A Associação Portuguesa de Mulheres Juristas (APMJ) subscreve "inteiramente" os pareceres da OA e do CSMP, bem como "as conclusões de índole técnico-jurídica sobre o articulado em análise", afirmando que é "desprovido de qualquer mérito".
"Considera a Associação Portuguesa de Mulheres Juristas que o projeto de lei em apreço se mostra ferido de inconstitucionalidade material, por violação do disposto nos artigos 1.º, 26.º e 41.º da Constituição da República", lê-se no parecer enviado à Comissão de Assuntos Constitucionais, Direitos, Liberdades e Garantias e citado pela agência Lusa.
O artigo 1.º refere que "Portugal é uma República soberana, baseada na dignidade da pessoa humana e na vontade popular e empenhada na construção de uma sociedade livre, justa e solidária", enquanto o 26.º artigo diz que "a todos são reconhecidos os direitos à identidade pessoal" e o 41.º diz respeito à "Liberdade de consciência, de religião e de culto".

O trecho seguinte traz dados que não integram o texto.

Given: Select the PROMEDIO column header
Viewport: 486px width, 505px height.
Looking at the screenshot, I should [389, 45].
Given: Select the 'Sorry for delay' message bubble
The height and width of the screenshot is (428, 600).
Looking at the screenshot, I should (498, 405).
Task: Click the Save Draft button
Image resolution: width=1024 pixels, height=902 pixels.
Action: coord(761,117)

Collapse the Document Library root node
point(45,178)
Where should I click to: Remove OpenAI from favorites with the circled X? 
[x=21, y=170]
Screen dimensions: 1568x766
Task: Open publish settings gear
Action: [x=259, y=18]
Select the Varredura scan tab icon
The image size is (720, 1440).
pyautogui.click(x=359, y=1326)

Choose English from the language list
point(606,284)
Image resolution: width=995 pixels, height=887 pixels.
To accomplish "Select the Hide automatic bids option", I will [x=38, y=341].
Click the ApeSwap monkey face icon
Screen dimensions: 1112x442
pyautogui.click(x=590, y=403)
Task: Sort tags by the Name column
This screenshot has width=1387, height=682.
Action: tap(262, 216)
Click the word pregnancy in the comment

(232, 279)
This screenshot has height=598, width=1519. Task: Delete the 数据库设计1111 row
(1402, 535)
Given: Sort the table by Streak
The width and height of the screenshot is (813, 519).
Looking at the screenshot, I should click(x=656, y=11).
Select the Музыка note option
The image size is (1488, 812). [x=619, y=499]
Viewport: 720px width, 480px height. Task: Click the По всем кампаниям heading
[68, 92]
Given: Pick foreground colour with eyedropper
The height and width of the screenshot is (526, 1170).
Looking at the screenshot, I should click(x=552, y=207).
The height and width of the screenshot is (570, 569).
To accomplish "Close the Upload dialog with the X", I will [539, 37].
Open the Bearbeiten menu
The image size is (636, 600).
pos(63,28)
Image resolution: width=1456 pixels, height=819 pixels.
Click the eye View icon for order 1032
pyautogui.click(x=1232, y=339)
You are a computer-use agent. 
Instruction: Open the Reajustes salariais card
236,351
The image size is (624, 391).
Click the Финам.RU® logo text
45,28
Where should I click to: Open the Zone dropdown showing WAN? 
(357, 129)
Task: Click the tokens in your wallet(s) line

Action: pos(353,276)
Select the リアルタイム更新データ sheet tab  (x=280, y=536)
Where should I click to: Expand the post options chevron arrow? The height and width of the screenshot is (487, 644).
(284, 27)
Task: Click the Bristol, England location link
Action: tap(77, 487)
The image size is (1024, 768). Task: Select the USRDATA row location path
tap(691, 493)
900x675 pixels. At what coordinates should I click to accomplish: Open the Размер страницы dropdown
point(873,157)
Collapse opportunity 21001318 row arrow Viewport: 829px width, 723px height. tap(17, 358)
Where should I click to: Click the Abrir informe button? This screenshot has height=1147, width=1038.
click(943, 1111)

Para a APMJ, os motivos invocados para a defesa do projeto de lei têm "um intuito persecutório, securitário e ofensivo da liberdade individual, o que no seu conjunto, os qualifica como ilustrativos de um discurso de ódio, xenofóbico e atentatório da dignidade das e dos seus destinatárias/os". Defende, por isso, que esses fundamentos "só gerarão mais violência não apenas sobre as mulheres, mas igualmente sobre as meninas e raparigas".